Jackie was awoken at six-thirty that morning and told the news by her doctor. “She was devastated,” remembered Clint Hill, the Secret Service agent who stood watch at her door that morning. “It was heartbreaking to see her in such emotional pain.” Jack made it back to Otis and cried at her bedside. The next day, Jackie was too ill to attend Patrick’s small funeral in Boston, officiated by Cardinal Cushing and attended by Jack, Lee Radziwill, and Jackie’s half-brother and half-sister, Jamie and Janet Auchincloss. Jack placed a St. Christopher medal in the child’s tiny coffin. On Sunday, August 11, he brought Caroline and John to see their mother, still hospitalized at Otis, “which seemed to boost Mrs. Kennedy’s spirits more than anything.” On Tuesday he returned to Washington to resume his presidential duties.

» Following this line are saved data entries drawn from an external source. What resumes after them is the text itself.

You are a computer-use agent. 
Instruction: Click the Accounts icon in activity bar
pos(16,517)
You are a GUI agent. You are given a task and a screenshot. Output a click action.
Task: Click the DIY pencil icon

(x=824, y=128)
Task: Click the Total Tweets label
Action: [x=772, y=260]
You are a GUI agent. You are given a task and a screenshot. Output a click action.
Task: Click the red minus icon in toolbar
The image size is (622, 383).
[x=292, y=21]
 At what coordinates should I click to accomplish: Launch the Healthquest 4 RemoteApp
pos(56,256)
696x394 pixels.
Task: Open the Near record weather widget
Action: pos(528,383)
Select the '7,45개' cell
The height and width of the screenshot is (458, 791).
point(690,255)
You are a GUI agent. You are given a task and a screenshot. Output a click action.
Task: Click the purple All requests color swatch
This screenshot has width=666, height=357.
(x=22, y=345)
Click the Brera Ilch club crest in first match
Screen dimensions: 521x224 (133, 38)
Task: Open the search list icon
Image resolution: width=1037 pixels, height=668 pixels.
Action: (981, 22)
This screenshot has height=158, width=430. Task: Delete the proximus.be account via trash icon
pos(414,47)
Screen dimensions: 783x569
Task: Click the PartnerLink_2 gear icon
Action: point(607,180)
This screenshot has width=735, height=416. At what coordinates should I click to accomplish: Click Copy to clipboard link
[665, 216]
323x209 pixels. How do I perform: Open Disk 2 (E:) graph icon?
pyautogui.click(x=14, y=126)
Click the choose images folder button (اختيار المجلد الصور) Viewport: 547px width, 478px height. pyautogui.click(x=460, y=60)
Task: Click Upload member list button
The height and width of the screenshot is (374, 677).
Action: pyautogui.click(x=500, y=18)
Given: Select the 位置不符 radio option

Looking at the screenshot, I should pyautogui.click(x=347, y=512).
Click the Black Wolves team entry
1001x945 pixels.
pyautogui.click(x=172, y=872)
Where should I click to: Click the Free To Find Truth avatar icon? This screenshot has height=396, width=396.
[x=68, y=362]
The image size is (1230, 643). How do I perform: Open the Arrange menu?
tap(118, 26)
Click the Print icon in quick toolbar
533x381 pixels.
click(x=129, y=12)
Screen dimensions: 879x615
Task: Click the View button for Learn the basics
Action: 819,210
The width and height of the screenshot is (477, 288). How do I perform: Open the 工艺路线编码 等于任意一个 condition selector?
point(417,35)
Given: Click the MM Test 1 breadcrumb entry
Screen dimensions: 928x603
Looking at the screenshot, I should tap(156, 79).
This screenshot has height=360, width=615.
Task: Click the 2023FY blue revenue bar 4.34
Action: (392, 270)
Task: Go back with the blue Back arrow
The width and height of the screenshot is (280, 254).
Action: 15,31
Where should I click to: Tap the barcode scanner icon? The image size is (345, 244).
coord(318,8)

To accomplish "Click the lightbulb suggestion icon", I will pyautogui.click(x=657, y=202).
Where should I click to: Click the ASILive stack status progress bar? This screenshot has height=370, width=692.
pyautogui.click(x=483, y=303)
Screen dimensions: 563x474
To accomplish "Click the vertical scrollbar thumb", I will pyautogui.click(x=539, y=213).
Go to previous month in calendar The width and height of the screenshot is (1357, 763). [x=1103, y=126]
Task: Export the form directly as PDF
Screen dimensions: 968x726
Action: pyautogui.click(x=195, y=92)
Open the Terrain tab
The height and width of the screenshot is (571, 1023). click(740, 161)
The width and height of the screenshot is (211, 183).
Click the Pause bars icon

A week after the birth, Jack was with Jackie as she was released from the hospital. It was here that people close to the couple really started to notice a difference in their relationship. “With press photographers snapping away, President and Mrs. Kennedy emerged from the hospital hand in hand,” Hill remembered. “It was a small gesture, but quite significant to those of us who were around them all the time.” The couple normally avoided physical affection in public; the death of their son had cracked something open in them.
Jackie and the children remained at the Cape for the rest of the summer, and Jack came up when he could. A devastated Jackie spent much of her time at the Squaw Island house secluded in her room. She ventured out occasionally to play with the children, but it was clear to those around her that she was suffering. Jack spent more time with the children when he was up from Washington; whether he was spurred to greater closeness by his loss or covering for a less-present Jackie is hard to tell. The two put on brave faces for the low-key celebration of their tenth anniversary at Hammersmith Farm. Jackie presented Jack with the scrapbooks she’d spent the summer making, as well as a gold St. Christopher’s medal to replace the one he’d buried with Patrick. JFK simply gave her a catalogue from a New York antiques dealer and told her to pick whatever she wanted. Those in attendance again remarked how close they seemed, how warm their relationship had become.
It was around this time that Jack decided that Jackie might benefit from some travel abroad. Lee spoke to her friend and sometimes lover, a Greek shipping magnate, about Jackie’s situation. He immediately invited both Jackie and Lee to visit him on his yacht in the Greek Isles. And so, with Kennedy’s blessing, Jackie and Lee spent two weeks relaxing aboard the Christina, the yacht owned by Aristotle Onassis.